In Memoriam

Kent Maynard, 1947-2014

PROFESSOR EMERITUS SOCIOLOGY/ANTHROPOLOGY
Kent Maynard, 1947-2014
There are things you likely don’t know about Kent Maynard.
issue 01 | spring 2015
In Memoriam: Kent Maynard

He was a fantastic dancer, for one, moving around the kitchen in the evenings while cooking dinner for his wife, Susan Diduk, and their two daughters. “He could be a serious man,” says Diduk, “but he had a lot of joie de vivre.” He also never complained about his chemo treatments—not once, says Diduk, Denison associate professor of sociology/anthropology—even though he battled cancer for nine years. Perhaps that knowledge came from his work as an anthropologist. “His work made him aware of how fragile and short life is in much of the world,” says Diduk, “and that gave him strength to live with what he faced.”

Maynard’s father was a Biblical scholar who focused on the Old Testament at the University of the Pacific-California, and Maynard’s parents, pacifists, would raise him with religion and spirituality continuously in the background. Though Maynard would grow to become a secular person with an interest in Native American culture and history, that pacifism stuck with him. He was a conscientious objector to the Vietnam War and performed alternative service as a maintenance worker and custodian in a nondenominational church camp, and when he came to Denison in 1981, he did conscientious objector counseling with the students. Though he had moved away from a personal religious life, religion itself often was an underlying current in his work, which started on a Fulbright in 1978 in the Andean Highlands of Ecuador, where he studied Protestant evangelicals and sectarian converts in an area that largely identified as Catholic. “He studied religion as a global phenomenon long before others,” Diduk says. But it became more than a study of a certain population for Maynard. It became a life lesson. “I learned about social adroitness and civility in navigating potentially life-altering situations,” Maynard told Denison Magazine last summer as he prepared to retire after 33 years at the College. During that time, he served as chair of the department, directed the Honors Program, and earned the Charles A. Brickman Teaching Excellence Award.

A social scientist’s work often entails a need for objectivity, but Maynard immersed himself in the worlds in which he lived. For years, he and Diduk traveled to the village of Kedjom Keku in Cameroon as Diduk did her own fieldwork studying social movements in rural communities, and it was there that Maynard developed an interest in indigenous medical systems and that the family developed friendships that spanned an ocean.
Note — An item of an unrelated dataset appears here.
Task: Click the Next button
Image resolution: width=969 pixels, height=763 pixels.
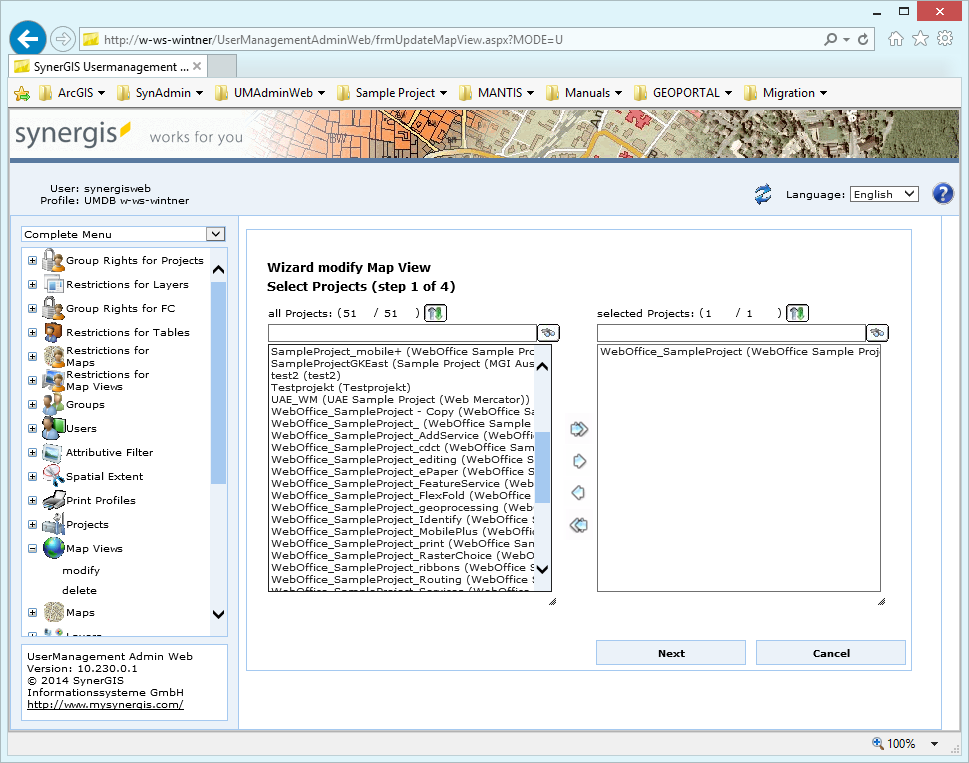Action: (670, 652)
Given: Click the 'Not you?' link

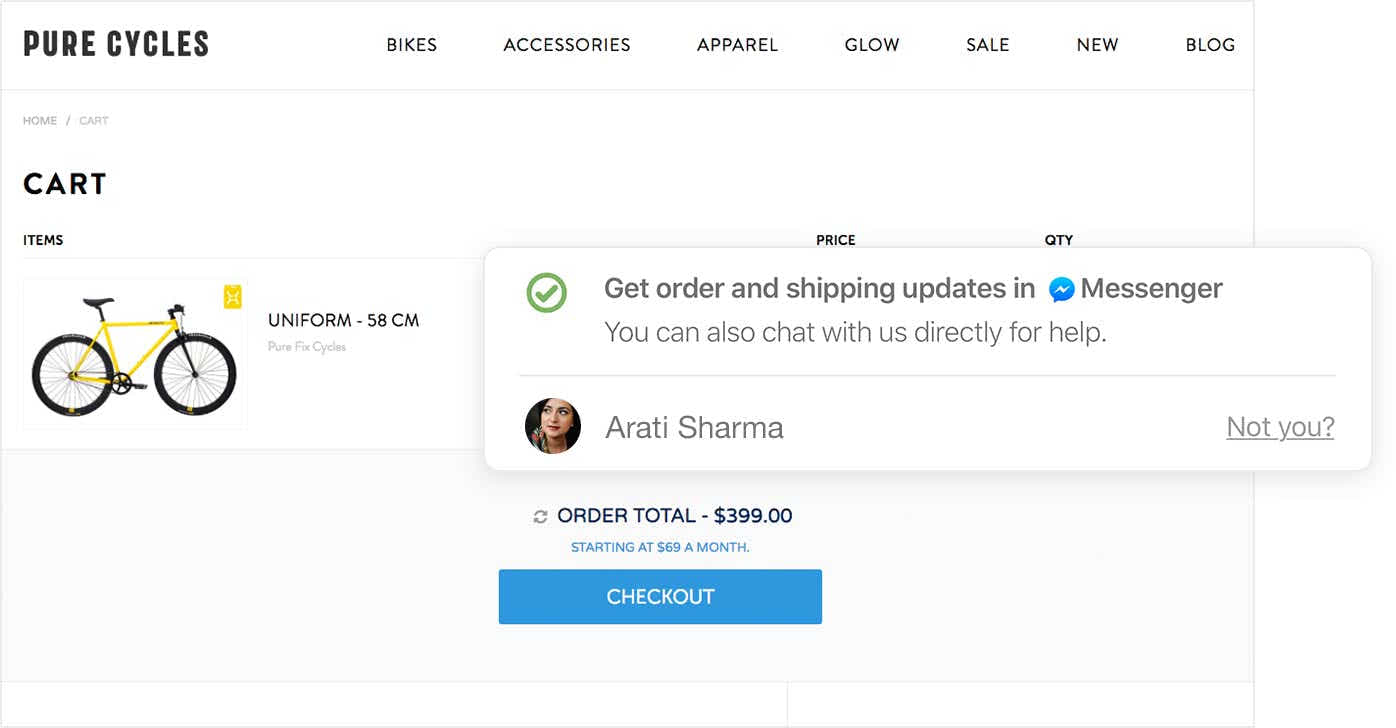Looking at the screenshot, I should [1280, 427].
Later in life, Maynard set out to earn an M.F.A. in poetry at New England College, a craft he used to detail the societies and people he met throughout his career. “I’ve learned how to write better about the world,” Maynard told Denison Magazine, “and about trying to be faithful to other people who are living emotional and social lives very different from my own.” Maynard was the editor of Medical Identities: Healing, Well-being and Personhood and the author of several books, including Risking Liberation: Middle Class Powerlessness and Social Heroism, co-authored with Denison colleagues Paul King and David Woodyard ’54, and Making Kedjom Medicine: A History of Public Health and Well-being in Cameroon, as well as a poetry chapbook, Sunk Like God Behind the House. Just after his death on Dec. 10, 2014, his most recent work, Coming Closer, the Epistemology of Ethnographic Poetics, was accepted for publication.

Maynard is survived by Diduk and their two daughters, Jemma and Fu Xiang.